Any advice would be gratefully received.

sarasusie123 Wed 14-Oct-09 17:59:36

She sounds like a perfectly normal 13 year old!!Older sisters are always nasty to their brothers step or otherwise, try not to worry she'll grow out of it in about 5 years. I was about 13 when I told my brother and anyone who would listen that he wasn't wanted and was only alive because mum got drunk and mum and dad were really annoyed because no body would adopt him. All lies. I also spent a vast majority of my time thinking of ways to make his life as crap as possible. I also picked on my two step brothers and told them their dad liked me better than them and thats why he lived with us. Siblings don't always get on birth or step its normal. My brother and I are now really close and I would be lost without him. My step brothers are now two of my closest friends. Don't worry she's just being an evil 13 year old.

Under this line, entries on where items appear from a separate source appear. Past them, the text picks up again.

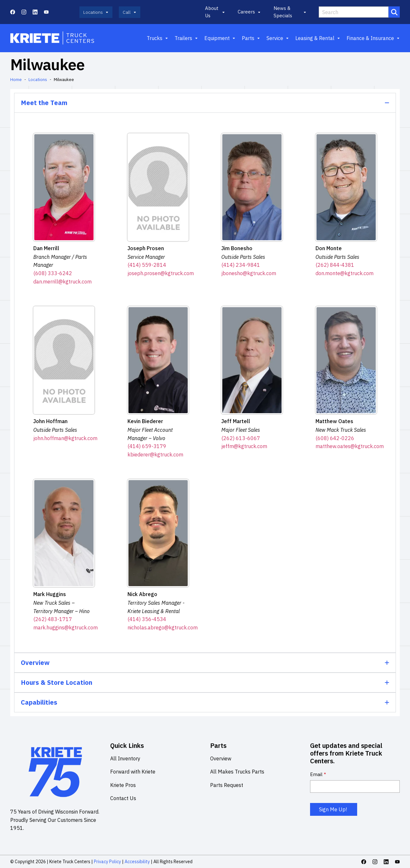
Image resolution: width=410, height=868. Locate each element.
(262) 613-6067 (241, 438)
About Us (215, 12)
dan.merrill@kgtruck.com (62, 281)
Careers (249, 12)
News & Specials (290, 12)
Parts (251, 38)
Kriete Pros (123, 785)
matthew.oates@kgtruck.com (350, 446)
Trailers (186, 38)
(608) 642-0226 (335, 438)
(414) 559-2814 (147, 265)
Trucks (157, 38)
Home (16, 80)
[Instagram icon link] (24, 12)
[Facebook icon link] (12, 12)
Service (278, 38)
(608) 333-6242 (53, 273)
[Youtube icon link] (46, 12)
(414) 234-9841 (241, 265)
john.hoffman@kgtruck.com (65, 438)
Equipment (220, 38)
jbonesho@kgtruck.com (249, 273)
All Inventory (125, 758)
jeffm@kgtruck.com (244, 446)
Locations (38, 80)
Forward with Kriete (133, 771)
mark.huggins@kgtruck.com (65, 627)
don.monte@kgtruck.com (345, 273)
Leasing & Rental (318, 38)
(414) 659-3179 (147, 446)
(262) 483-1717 (53, 619)
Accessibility (137, 862)
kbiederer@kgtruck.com (155, 454)
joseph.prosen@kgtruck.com (160, 273)
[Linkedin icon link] (35, 12)
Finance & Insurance (373, 38)
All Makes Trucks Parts (237, 771)
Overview (221, 758)
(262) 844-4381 (335, 265)
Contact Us (123, 798)
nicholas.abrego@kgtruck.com (162, 627)
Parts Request (227, 785)
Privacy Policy (107, 862)
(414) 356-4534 (147, 619)
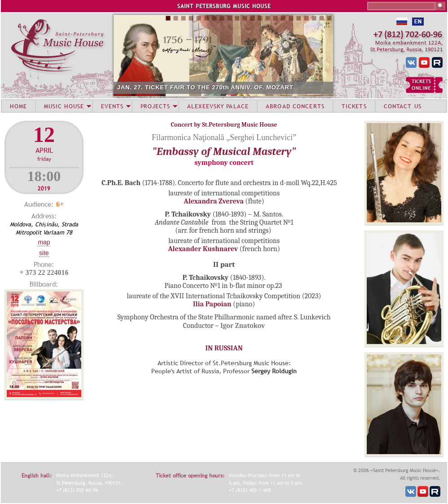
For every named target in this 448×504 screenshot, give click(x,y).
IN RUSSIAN (224, 348)
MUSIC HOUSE (64, 106)
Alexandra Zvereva (214, 201)
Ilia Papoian (212, 304)
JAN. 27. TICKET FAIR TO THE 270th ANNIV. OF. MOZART (205, 87)
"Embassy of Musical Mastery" (224, 151)
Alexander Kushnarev (203, 249)
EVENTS (112, 106)
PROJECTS (155, 106)
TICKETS (354, 106)
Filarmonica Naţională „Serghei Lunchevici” (224, 137)
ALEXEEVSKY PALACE (218, 106)
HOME (18, 106)
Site (44, 253)
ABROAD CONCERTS (295, 106)
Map (44, 242)
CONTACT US (403, 106)
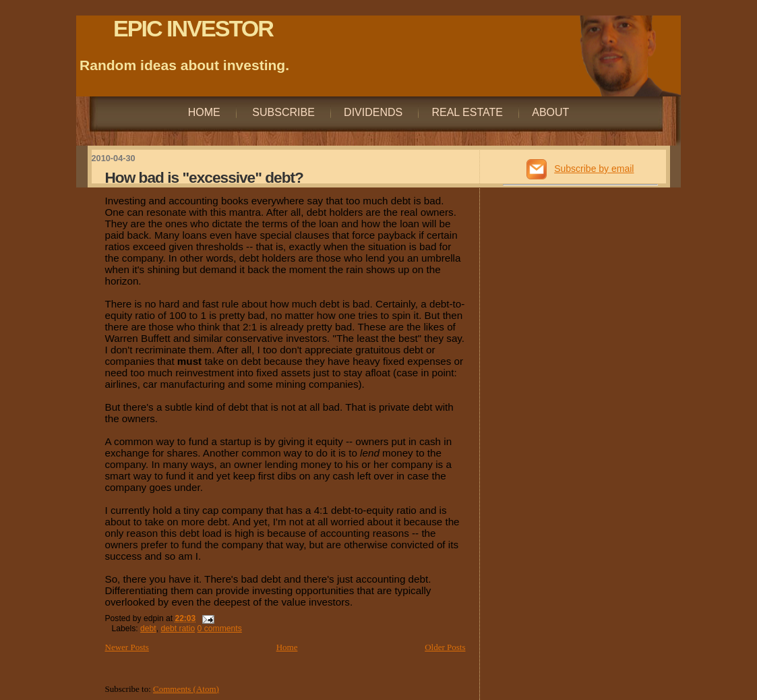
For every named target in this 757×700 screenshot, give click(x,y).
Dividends (373, 112)
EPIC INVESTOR (193, 28)
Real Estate (467, 112)
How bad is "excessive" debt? (204, 177)
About (550, 112)
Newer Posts (127, 647)
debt (148, 629)
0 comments (220, 629)
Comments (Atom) (186, 689)
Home (204, 112)
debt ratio (178, 629)
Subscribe (282, 112)
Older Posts (445, 647)
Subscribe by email (594, 169)
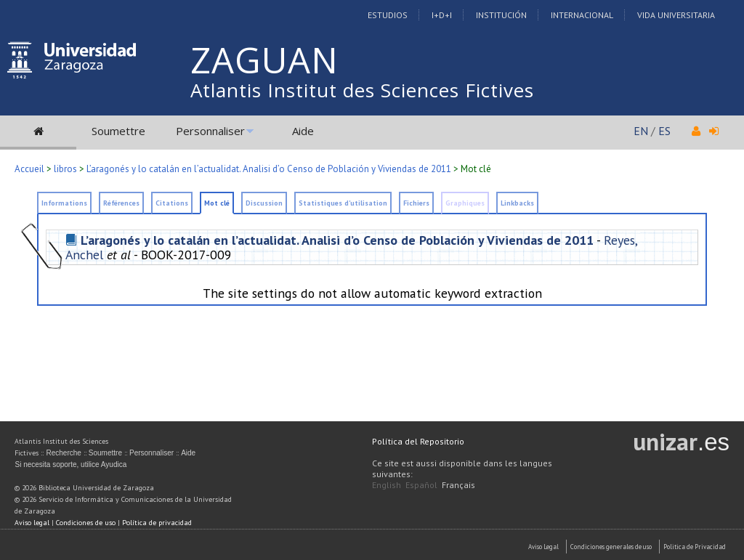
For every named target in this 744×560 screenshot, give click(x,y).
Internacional (582, 15)
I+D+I (442, 15)
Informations (64, 203)
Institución (501, 15)
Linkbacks (517, 203)
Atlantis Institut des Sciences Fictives (362, 90)
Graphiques (465, 203)
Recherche (63, 453)
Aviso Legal (543, 546)
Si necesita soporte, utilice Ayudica (70, 464)
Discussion (264, 203)
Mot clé (217, 203)
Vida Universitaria (676, 15)
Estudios (387, 15)
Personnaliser (210, 131)
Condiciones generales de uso (611, 546)
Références (121, 203)
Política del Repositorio (418, 441)
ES (664, 131)
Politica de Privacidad (695, 546)
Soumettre (118, 131)
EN (641, 131)
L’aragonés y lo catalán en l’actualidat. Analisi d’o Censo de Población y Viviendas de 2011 (269, 169)
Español (421, 484)
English (387, 484)
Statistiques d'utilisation (343, 203)
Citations (171, 203)
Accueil (29, 169)
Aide (303, 131)
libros (65, 169)
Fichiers (416, 203)
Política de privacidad (157, 522)
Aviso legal (32, 522)
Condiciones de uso (86, 522)
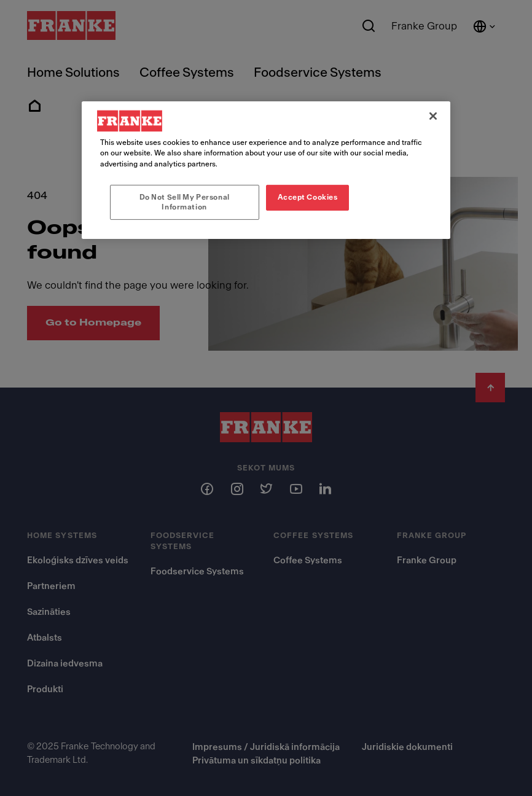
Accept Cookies (308, 197)
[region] (266, 170)
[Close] (433, 116)
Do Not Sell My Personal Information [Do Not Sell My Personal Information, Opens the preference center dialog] (184, 201)
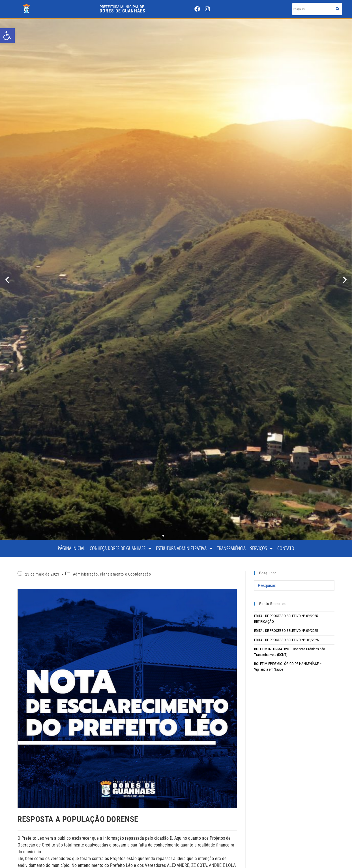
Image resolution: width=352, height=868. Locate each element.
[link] (7, 36)
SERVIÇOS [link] (261, 548)
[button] (7, 280)
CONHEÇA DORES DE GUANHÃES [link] (120, 548)
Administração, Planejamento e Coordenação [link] (112, 574)
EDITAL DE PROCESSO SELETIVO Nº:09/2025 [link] (286, 630)
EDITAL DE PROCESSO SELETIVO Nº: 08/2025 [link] (286, 640)
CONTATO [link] (286, 548)
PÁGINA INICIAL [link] (71, 548)
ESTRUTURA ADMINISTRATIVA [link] (184, 548)
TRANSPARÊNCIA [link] (231, 548)
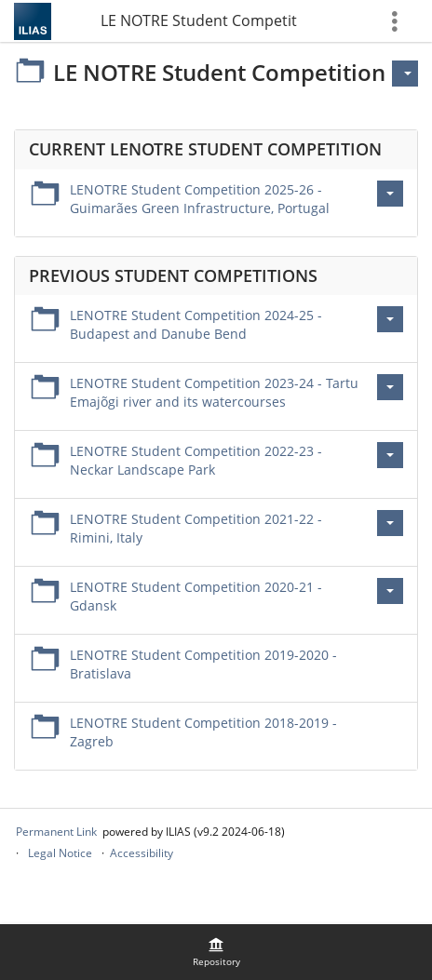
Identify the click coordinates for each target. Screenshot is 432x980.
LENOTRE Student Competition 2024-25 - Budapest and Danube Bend (196, 324)
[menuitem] (216, 952)
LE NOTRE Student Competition (199, 20)
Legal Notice (60, 852)
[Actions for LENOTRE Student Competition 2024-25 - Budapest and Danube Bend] (390, 319)
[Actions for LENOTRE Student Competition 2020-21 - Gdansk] (390, 591)
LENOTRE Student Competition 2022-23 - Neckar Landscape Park (196, 460)
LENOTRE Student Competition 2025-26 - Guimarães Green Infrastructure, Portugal (199, 198)
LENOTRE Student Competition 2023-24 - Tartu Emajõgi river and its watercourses (214, 392)
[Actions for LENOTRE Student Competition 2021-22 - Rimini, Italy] (390, 523)
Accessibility (142, 852)
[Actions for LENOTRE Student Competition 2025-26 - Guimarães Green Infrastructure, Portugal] (390, 194)
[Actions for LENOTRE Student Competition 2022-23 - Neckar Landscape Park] (390, 455)
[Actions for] (405, 74)
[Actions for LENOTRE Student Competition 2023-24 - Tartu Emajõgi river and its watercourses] (390, 387)
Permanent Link (56, 831)
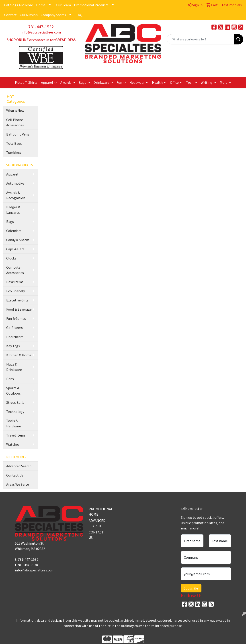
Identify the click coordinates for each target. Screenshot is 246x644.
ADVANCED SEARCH (97, 523)
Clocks (11, 258)
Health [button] (157, 82)
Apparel (12, 174)
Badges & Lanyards (13, 210)
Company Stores (53, 15)
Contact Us (15, 475)
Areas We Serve (17, 484)
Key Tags (13, 346)
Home (41, 5)
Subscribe (191, 588)
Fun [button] (119, 82)
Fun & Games (16, 318)
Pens (10, 379)
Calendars (14, 231)
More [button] (224, 82)
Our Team (63, 5)
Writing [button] (207, 82)
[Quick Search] (200, 39)
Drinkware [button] (101, 82)
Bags (10, 222)
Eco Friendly (15, 291)
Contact (10, 15)
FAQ (79, 15)
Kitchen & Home (19, 355)
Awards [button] (66, 82)
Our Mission (29, 15)
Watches (13, 444)
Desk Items (15, 282)
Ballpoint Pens (18, 134)
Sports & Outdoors (13, 390)
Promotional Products (91, 5)
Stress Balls (15, 402)
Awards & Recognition (16, 195)
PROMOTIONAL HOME (97, 512)
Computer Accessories (15, 270)
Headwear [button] (137, 82)
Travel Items (16, 435)
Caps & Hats (15, 249)
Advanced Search (19, 466)
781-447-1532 (41, 27)
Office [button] (174, 82)
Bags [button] (82, 82)
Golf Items (14, 328)
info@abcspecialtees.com (41, 32)
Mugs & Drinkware (14, 367)
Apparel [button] (47, 82)
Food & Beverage (19, 309)
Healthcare (15, 337)
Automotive (15, 183)
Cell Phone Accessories (15, 122)
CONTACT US (96, 535)
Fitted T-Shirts (26, 82)
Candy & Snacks (18, 240)
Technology (15, 412)
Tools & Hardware (13, 423)
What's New (15, 110)
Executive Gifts (17, 300)
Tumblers (13, 152)
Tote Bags (14, 143)
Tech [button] (190, 82)
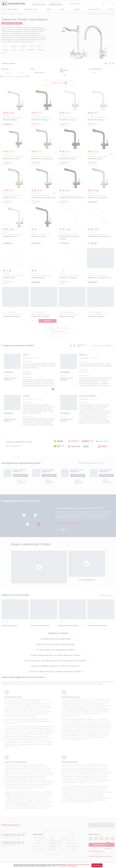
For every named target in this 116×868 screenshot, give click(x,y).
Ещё (3, 53)
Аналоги (47, 321)
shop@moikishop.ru (97, 851)
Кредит (62, 9)
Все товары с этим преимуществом (68, 522)
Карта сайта (71, 849)
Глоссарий (37, 843)
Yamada (39, 46)
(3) (112, 154)
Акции (22, 50)
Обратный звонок (75, 4)
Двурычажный (38, 72)
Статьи (53, 849)
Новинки (5, 50)
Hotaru (5, 46)
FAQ (69, 838)
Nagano (23, 46)
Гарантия (77, 9)
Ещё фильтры (58, 83)
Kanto (31, 46)
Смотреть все (107, 595)
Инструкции (37, 841)
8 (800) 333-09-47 (55, 4)
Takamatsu (14, 46)
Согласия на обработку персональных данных (64, 866)
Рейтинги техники (73, 846)
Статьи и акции (94, 9)
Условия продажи (39, 838)
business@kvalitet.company (100, 857)
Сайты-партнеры (73, 843)
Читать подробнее (14, 446)
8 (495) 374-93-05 (39, 4)
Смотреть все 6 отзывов (103, 345)
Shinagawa (41, 50)
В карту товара (21, 475)
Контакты (111, 9)
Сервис (48, 9)
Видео (70, 841)
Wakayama (31, 50)
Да (63, 75)
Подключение (55, 841)
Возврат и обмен (56, 843)
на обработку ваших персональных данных (77, 865)
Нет (92, 72)
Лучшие (14, 50)
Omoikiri (4, 14)
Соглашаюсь (97, 865)
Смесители (12, 14)
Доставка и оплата (30, 9)
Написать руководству (101, 844)
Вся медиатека (87, 580)
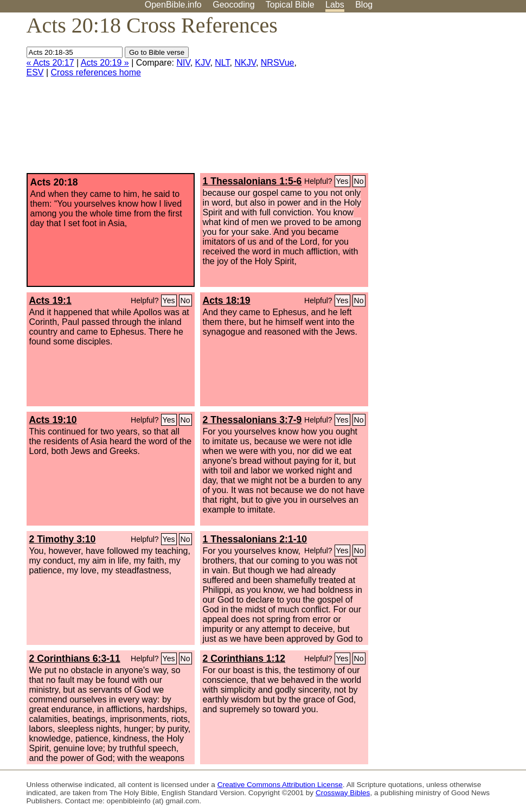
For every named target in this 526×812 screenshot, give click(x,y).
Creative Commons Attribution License (280, 784)
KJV (203, 62)
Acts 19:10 (53, 420)
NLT (222, 62)
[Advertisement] (416, 97)
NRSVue (278, 62)
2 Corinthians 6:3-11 (75, 658)
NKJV (245, 62)
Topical (290, 4)
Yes (342, 181)
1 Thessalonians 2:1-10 (255, 539)
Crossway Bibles (343, 792)
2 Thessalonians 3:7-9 (252, 420)
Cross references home (96, 72)
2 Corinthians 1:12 (244, 658)
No (359, 181)
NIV (183, 62)
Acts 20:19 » (105, 62)
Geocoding (233, 4)
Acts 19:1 (50, 300)
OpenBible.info (173, 4)
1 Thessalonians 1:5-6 (252, 181)
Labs (335, 4)
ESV (35, 72)
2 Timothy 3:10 (62, 539)
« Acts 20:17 (50, 62)
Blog (364, 4)
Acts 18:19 (227, 300)
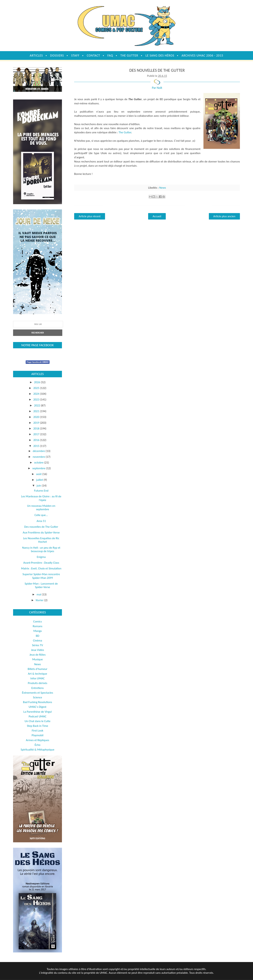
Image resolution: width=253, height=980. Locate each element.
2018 (37, 428)
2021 (37, 411)
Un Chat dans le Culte (38, 721)
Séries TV (37, 645)
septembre (39, 468)
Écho (37, 745)
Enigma (41, 557)
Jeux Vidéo (38, 650)
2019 (37, 423)
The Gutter (129, 56)
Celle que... (41, 515)
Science (38, 697)
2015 (37, 446)
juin (39, 485)
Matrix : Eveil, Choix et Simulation (41, 568)
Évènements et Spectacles (37, 693)
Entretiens (38, 688)
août (39, 474)
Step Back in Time (38, 726)
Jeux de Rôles (38, 655)
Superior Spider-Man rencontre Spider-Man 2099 (41, 576)
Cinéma (38, 640)
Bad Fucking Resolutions (38, 702)
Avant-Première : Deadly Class (41, 563)
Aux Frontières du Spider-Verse (41, 533)
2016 (37, 440)
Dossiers (57, 56)
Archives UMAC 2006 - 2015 (202, 56)
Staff (75, 56)
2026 (37, 382)
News (162, 188)
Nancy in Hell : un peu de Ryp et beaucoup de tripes (41, 549)
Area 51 (41, 521)
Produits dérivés (37, 683)
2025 (37, 388)
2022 (37, 406)
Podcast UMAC (37, 716)
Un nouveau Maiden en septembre (41, 508)
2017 (37, 434)
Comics (37, 621)
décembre (39, 451)
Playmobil (37, 735)
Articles (36, 56)
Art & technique (37, 674)
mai (39, 594)
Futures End (41, 490)
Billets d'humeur (38, 669)
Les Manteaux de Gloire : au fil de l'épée (41, 498)
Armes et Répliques (37, 740)
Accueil (157, 216)
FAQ (110, 56)
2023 (37, 399)
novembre (39, 457)
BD (37, 636)
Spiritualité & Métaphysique (38, 749)
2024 (37, 394)
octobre (39, 463)
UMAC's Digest (37, 707)
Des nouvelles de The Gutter (41, 527)
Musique (37, 659)
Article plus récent (89, 216)
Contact (93, 56)
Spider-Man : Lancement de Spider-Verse (41, 585)
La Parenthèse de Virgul (37, 712)
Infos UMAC (37, 678)
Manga (37, 631)
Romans (37, 626)
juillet (40, 480)
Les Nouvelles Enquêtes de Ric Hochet (41, 540)
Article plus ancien (224, 216)
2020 (37, 417)
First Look (37, 730)
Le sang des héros (160, 56)
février (40, 600)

saintmaybe Wed 14-Oct-09 18:02:04

Normal. if you don't let them work it out now there's little hope for their relationship as adults.

EmilyD Wed 14-Oct-09 18:02:32

thank goodness :-) it's so hard to bite my tongue. She tries our patience so much at the moment and is incredibly selfish. I've obviously forgotten what it is to be a teenager.

colditz Wed 14-Oct-09 18:02:44

SHe's perfectly normal for her age. Chill. Pick her up on the teenaged nastiness. Don't angst over it, you're a grown up.

Surfermum Wed 14-Oct-09 19:36:06

My lovely dsd knows exactly what buttons to press. She can say some really hurtful things, but she has also admitted that she doesn't really feel the way she's saying, she just says them for maximum impact or just because she's angry and doesn't know what else to do.

She even admits that she hates it even more now that I don't bite and stay calm!

I think you're all fairly new in your family set-up, so all she might be saying is that she doesn't yet feel like he's proper family IYSWIM. It does take time to build up bonds when there's no biological link I think.

The other thing is, your son is living full-time with her Dad and that must be hard for her, especially if she was used to one to one time with him before you came along.

I think it's early days, maybe cut her a bit of slack?

What's her mum like? How does she feel about you and your son and your dsd's relationship with you. I just wondered if she was one who was of the "they're nothing to do with you" school and whether that had an influence.

Don't worry though, it all sounds par for the course and whatever you do don't start taking it personally smile.